Rick Hautala was one of the better selling horror writers in the 1980s—a decade of horror that I mostly missed. I was still a wee lad, and most of my reading reflected my age—The Hardy Boys, Encyclopedia Brown, Wilson Rawls, and others that I can’t seem to recall just now.
The point? I haven’t read much of Rick Hautala’s work, and when I stumbled across Bedbugs, a collection of his short stories, I was curious. The first story I flipped to—I almost always read anthologies and collections out of order—was “Tunnels.” It is the story of a young graffiti artist named Ace. The story opens with Ace making a run down into a subway station trying to elude the police. He doesn’t stop until he’s actually in the subway tunnels—he dodges trains, stumbles around in the dark, and as he’s scouting for a good location to tag Ace meets a stranger who seems to know more than he should, and Ace’s world quickly changes forever.

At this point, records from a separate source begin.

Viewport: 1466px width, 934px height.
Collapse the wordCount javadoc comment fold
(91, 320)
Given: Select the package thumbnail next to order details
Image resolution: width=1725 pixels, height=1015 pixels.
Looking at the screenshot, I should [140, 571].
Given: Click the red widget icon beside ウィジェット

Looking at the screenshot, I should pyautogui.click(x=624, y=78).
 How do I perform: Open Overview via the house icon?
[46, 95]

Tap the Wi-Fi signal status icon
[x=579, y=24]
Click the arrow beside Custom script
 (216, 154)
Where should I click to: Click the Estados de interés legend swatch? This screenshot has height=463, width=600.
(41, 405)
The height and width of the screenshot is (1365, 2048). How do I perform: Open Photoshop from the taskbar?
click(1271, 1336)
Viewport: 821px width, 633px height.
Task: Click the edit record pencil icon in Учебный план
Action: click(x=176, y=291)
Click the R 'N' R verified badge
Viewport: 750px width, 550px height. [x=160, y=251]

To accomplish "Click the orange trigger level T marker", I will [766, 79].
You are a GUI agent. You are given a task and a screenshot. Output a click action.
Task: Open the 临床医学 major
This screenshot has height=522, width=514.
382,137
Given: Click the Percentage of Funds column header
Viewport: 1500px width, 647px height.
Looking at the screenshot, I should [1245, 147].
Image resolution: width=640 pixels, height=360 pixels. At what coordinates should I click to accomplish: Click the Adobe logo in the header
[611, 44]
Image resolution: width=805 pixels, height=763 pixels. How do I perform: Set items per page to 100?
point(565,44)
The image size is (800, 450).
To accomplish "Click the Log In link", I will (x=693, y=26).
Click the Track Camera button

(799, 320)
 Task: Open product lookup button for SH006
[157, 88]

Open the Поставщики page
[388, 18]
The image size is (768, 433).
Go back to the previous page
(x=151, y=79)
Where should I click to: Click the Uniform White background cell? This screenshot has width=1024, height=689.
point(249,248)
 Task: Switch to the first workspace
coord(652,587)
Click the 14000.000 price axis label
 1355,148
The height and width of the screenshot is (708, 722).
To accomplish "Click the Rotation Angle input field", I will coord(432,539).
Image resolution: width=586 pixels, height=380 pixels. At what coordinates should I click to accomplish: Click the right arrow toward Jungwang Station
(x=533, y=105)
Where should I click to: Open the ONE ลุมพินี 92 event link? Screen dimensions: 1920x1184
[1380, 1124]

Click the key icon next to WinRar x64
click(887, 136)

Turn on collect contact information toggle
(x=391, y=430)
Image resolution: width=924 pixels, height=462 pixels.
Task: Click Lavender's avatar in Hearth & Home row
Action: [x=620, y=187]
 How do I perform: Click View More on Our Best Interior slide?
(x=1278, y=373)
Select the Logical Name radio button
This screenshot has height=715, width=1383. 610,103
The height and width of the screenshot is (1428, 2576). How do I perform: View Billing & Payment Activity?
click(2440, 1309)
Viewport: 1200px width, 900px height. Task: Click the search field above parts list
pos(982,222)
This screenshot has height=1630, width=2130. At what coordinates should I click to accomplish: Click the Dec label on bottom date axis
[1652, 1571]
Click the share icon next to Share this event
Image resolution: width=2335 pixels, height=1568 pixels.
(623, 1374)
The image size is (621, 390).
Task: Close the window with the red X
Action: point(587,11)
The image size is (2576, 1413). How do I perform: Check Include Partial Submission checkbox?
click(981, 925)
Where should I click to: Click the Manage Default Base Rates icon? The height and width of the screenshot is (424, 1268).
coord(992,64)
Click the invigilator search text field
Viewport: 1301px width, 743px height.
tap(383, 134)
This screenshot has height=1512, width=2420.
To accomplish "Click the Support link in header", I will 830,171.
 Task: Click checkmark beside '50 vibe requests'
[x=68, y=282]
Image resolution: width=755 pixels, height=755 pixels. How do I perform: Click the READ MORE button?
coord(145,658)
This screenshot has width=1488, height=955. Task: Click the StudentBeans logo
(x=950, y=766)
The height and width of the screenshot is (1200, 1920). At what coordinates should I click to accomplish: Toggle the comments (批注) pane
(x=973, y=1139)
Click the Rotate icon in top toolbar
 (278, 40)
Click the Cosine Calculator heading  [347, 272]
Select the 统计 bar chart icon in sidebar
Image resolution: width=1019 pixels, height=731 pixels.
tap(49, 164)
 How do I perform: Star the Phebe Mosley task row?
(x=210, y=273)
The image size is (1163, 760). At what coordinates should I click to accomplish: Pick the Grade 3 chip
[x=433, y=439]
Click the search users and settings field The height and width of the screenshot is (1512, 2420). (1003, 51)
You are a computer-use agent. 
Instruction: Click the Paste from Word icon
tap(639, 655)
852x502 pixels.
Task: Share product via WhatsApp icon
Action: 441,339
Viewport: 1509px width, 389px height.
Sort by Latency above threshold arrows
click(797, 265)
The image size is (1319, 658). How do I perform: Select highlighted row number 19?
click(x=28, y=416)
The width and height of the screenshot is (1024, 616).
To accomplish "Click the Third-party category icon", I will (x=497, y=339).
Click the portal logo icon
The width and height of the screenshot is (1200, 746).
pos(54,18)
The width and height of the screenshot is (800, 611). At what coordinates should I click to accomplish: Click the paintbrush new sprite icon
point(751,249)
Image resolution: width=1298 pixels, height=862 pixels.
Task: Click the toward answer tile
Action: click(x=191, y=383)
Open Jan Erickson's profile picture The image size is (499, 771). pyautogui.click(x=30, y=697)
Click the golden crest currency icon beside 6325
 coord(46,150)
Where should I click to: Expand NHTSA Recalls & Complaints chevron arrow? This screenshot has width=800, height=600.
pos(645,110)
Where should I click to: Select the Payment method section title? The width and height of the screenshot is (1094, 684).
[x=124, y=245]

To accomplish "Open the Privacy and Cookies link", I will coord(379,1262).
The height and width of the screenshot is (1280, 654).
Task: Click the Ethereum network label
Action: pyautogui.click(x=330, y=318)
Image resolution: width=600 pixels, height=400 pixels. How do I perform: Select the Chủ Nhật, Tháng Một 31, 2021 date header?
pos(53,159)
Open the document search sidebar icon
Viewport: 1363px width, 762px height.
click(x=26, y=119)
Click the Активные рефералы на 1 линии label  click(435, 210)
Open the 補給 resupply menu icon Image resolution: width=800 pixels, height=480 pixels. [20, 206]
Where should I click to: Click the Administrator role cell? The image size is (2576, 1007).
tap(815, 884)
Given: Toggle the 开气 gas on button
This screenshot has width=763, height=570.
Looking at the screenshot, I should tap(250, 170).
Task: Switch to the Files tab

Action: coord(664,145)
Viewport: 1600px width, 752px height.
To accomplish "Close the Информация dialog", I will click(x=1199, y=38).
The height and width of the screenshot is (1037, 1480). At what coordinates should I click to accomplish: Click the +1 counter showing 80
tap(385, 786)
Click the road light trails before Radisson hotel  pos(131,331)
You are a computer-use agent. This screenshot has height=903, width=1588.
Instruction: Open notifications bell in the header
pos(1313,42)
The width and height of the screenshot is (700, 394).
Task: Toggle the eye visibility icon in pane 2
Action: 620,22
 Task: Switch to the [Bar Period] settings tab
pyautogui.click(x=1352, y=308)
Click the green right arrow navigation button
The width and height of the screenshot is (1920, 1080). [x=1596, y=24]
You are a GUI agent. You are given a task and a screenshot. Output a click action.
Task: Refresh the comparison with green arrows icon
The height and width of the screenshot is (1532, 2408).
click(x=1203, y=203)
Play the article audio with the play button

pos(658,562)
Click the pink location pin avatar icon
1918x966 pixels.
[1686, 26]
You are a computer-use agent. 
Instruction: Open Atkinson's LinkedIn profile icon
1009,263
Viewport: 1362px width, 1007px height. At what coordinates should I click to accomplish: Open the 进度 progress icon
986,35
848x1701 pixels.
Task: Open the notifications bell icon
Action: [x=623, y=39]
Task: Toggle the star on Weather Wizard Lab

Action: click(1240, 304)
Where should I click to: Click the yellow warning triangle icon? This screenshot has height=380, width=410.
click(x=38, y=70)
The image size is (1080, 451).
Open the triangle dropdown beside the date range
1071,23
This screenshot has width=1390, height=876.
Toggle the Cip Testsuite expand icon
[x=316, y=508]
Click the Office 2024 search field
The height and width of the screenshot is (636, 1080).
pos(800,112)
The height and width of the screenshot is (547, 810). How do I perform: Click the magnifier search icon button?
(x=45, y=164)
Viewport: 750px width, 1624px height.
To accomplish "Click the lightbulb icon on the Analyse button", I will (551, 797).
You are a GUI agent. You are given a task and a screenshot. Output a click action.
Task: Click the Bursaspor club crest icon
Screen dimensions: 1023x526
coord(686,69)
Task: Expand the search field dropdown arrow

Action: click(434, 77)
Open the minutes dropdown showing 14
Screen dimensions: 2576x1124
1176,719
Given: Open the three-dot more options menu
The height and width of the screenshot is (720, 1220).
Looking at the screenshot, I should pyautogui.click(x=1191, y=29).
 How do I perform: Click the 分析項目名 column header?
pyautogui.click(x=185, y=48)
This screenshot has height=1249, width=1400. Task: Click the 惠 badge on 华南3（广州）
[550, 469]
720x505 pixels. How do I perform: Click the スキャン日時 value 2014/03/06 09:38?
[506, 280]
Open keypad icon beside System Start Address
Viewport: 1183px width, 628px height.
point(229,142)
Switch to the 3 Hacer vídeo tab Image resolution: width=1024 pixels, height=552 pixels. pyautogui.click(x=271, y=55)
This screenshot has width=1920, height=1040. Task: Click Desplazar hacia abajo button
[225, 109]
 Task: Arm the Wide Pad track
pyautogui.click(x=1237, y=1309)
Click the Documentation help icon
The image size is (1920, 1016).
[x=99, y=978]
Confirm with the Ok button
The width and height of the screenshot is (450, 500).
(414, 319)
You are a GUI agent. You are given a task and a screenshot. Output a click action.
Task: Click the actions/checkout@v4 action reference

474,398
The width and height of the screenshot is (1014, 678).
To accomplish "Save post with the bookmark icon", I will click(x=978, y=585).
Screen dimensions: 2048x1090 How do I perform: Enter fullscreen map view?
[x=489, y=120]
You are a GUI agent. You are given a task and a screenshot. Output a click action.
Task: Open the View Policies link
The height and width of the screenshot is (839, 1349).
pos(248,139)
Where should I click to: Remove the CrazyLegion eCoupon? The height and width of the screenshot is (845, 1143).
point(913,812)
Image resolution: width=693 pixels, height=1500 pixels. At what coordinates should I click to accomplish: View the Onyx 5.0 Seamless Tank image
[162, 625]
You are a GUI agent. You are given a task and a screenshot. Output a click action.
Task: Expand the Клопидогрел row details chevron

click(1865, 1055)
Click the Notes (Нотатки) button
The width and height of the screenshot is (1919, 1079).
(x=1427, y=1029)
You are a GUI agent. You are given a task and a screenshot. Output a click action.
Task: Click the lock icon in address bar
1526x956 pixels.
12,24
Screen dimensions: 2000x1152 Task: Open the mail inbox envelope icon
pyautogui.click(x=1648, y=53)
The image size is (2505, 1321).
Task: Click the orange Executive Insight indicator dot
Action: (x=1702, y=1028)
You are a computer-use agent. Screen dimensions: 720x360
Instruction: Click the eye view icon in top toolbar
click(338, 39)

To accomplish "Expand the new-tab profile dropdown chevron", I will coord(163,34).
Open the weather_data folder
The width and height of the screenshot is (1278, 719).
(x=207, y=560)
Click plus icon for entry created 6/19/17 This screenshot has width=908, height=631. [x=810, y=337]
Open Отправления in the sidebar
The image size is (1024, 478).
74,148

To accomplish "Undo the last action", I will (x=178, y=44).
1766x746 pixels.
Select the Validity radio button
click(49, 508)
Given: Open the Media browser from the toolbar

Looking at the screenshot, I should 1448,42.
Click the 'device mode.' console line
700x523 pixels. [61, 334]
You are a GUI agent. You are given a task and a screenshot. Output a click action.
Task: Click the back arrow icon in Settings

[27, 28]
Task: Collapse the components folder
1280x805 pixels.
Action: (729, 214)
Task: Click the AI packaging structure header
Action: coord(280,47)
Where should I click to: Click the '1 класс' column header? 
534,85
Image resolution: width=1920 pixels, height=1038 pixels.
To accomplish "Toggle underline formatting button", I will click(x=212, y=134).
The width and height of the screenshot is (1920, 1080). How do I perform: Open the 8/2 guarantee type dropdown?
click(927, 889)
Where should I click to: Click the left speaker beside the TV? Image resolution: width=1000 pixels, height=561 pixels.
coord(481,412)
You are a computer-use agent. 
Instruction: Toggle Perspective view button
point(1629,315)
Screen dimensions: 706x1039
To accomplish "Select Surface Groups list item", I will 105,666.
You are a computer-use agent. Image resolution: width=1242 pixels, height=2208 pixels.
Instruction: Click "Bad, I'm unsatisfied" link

“Tunnels” isn’t a story that slams you with a surprise ending. It doesn’t give you chills long into the night. “Tunnels” is, however, the kind of story that keeps the reader thinking about it long after it’s been read. It is also the kind of story that is written well, involving, and difficult to put down—it doesn’t hurt that it’s only fifteen pages. The plotting is snappy, the characters are developed well within the confines of the story, and the ending, while not surprising, fits the story perfectly. I liked this one a lot, and I bet I find a few more just as good in this collection.